**Extracted material:**
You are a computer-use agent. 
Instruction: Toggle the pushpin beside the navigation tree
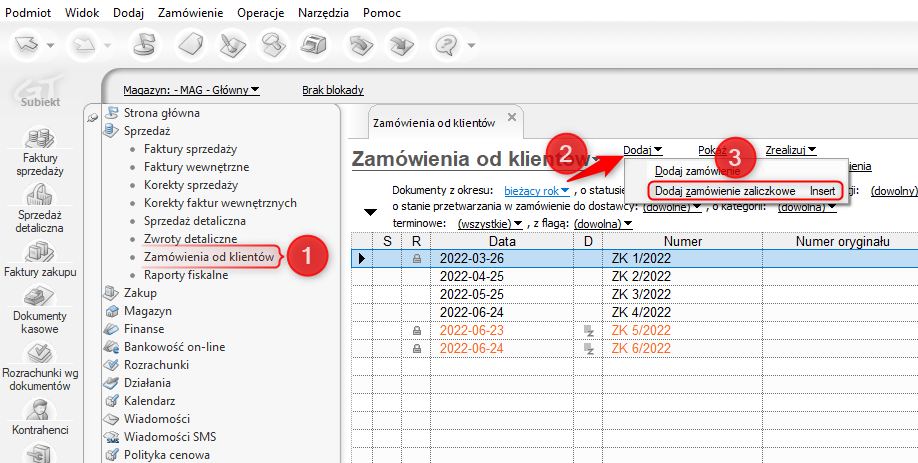pyautogui.click(x=94, y=116)
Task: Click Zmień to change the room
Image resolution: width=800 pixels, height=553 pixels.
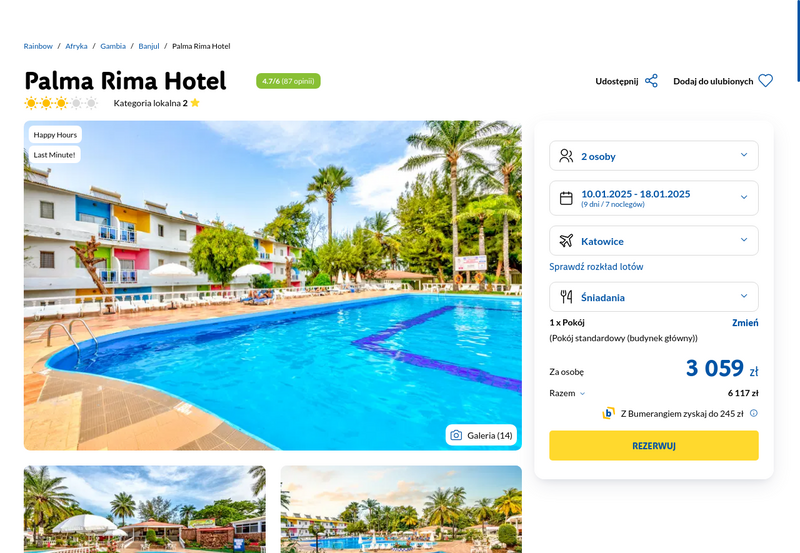Action: click(745, 322)
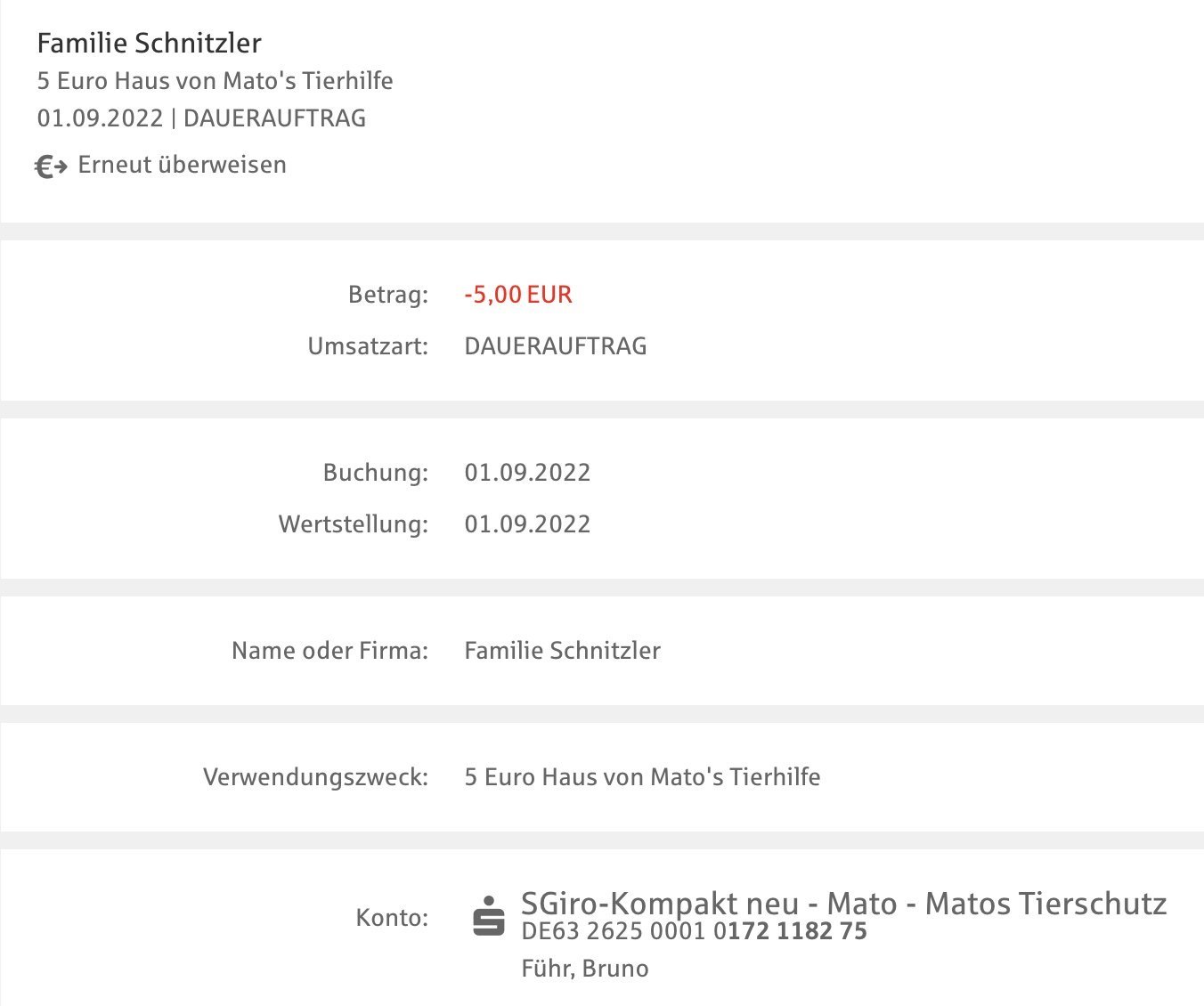Click the header subtitle 5 Euro Haus text
The width and height of the screenshot is (1204, 1006).
coord(215,80)
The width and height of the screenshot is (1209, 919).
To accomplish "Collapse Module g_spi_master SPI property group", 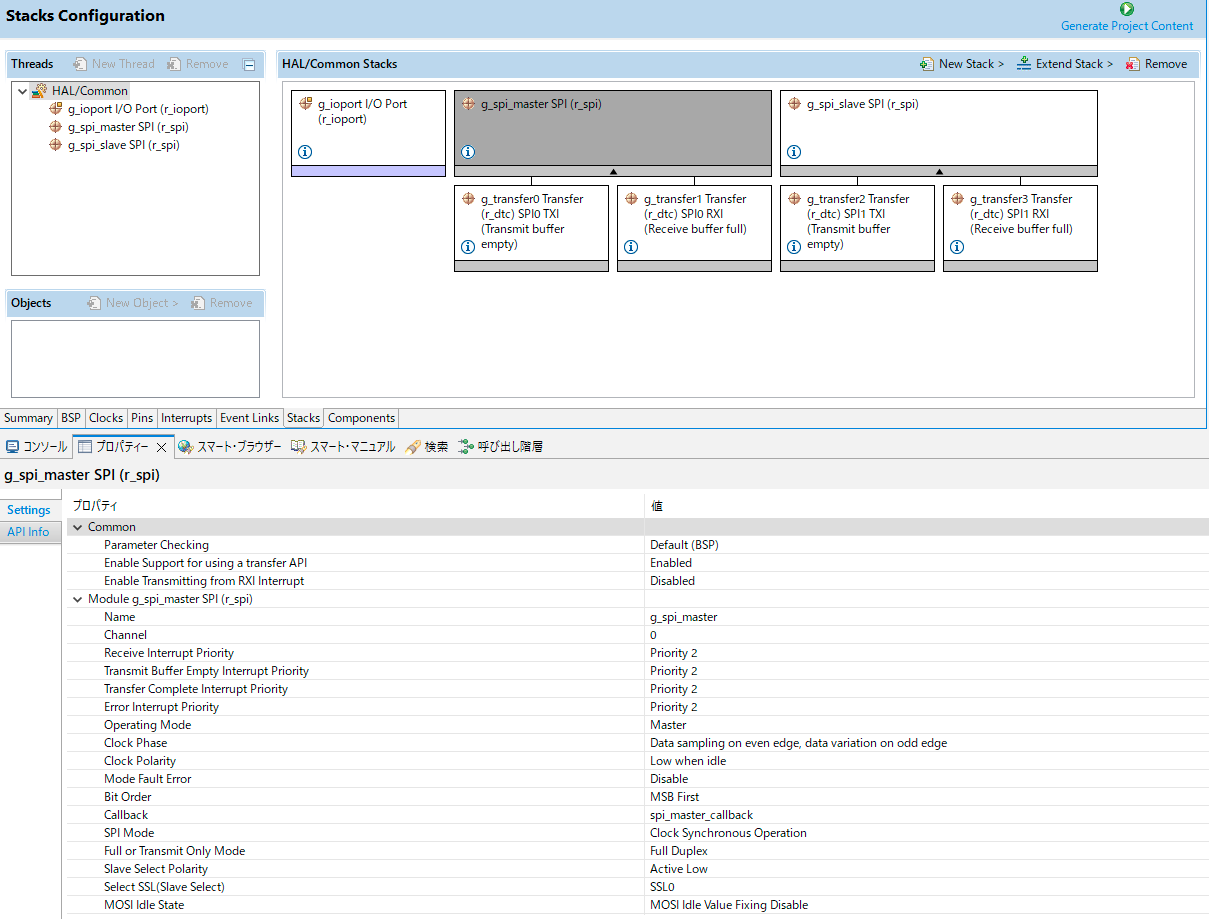I will (77, 599).
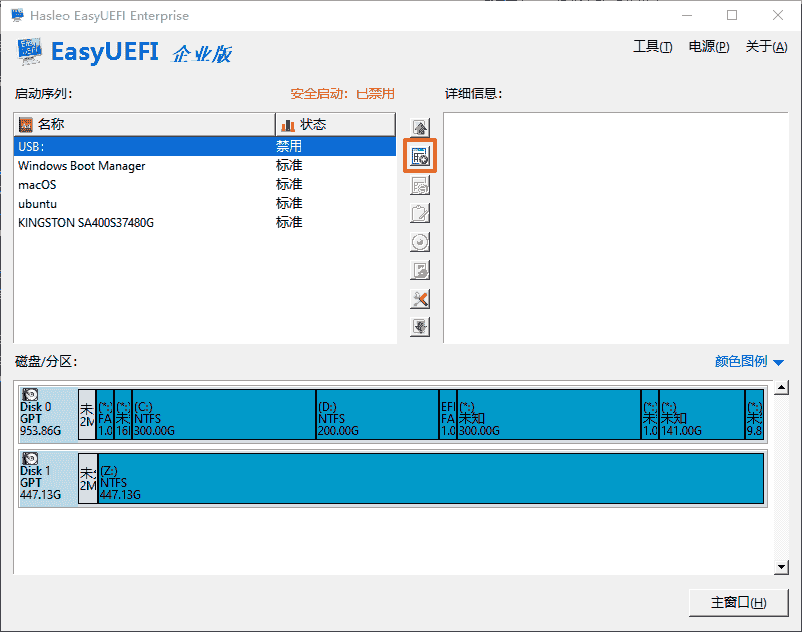The image size is (802, 632).
Task: Click the disc-shaped one-time boot icon
Action: click(420, 242)
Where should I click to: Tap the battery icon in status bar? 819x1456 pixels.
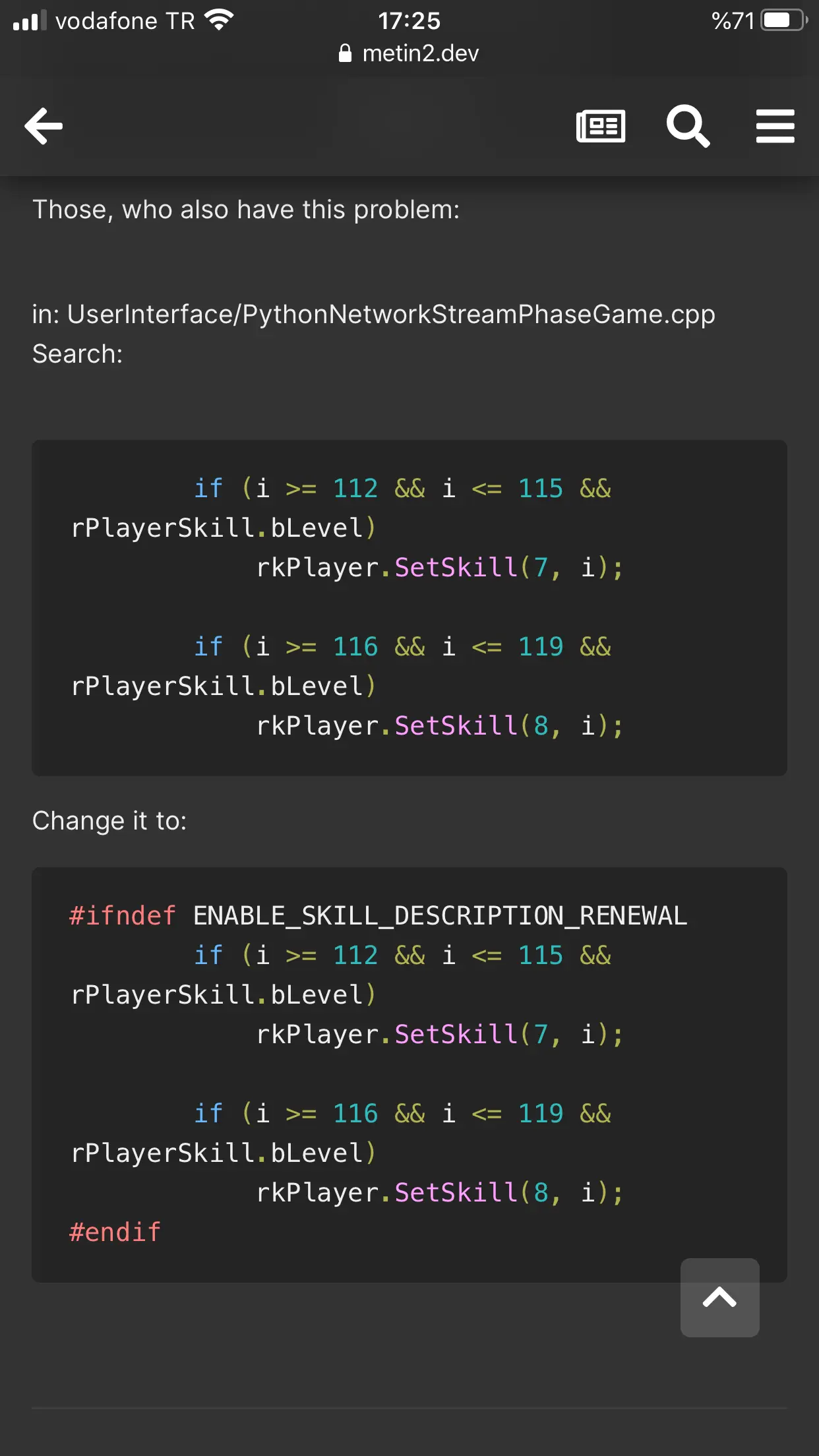click(783, 20)
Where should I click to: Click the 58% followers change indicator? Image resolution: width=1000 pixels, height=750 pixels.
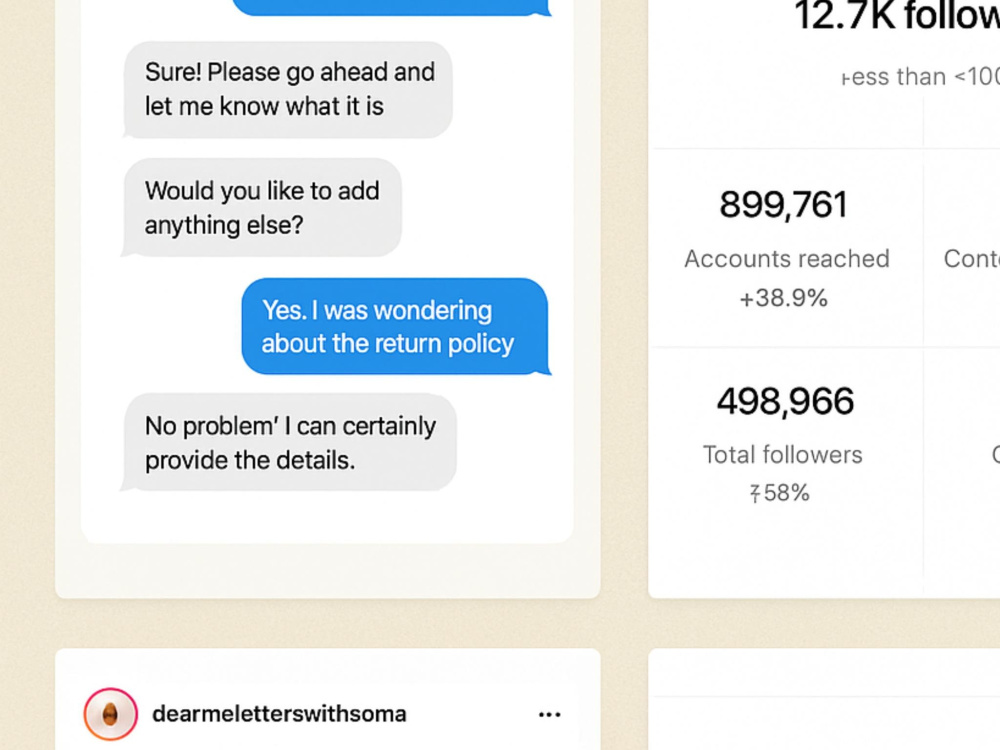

**Written problem:** Write out the items again from the very start through the line containing "pyautogui.click(x=94, y=116)", both ends included, with the requests, and add -57 to every coordinate in the answers. Leave the pictures out.

**Reply:**
You are a computer-use agent. 
Instruction: Toggle the pushpin beside the navigation tree
pyautogui.click(x=37, y=59)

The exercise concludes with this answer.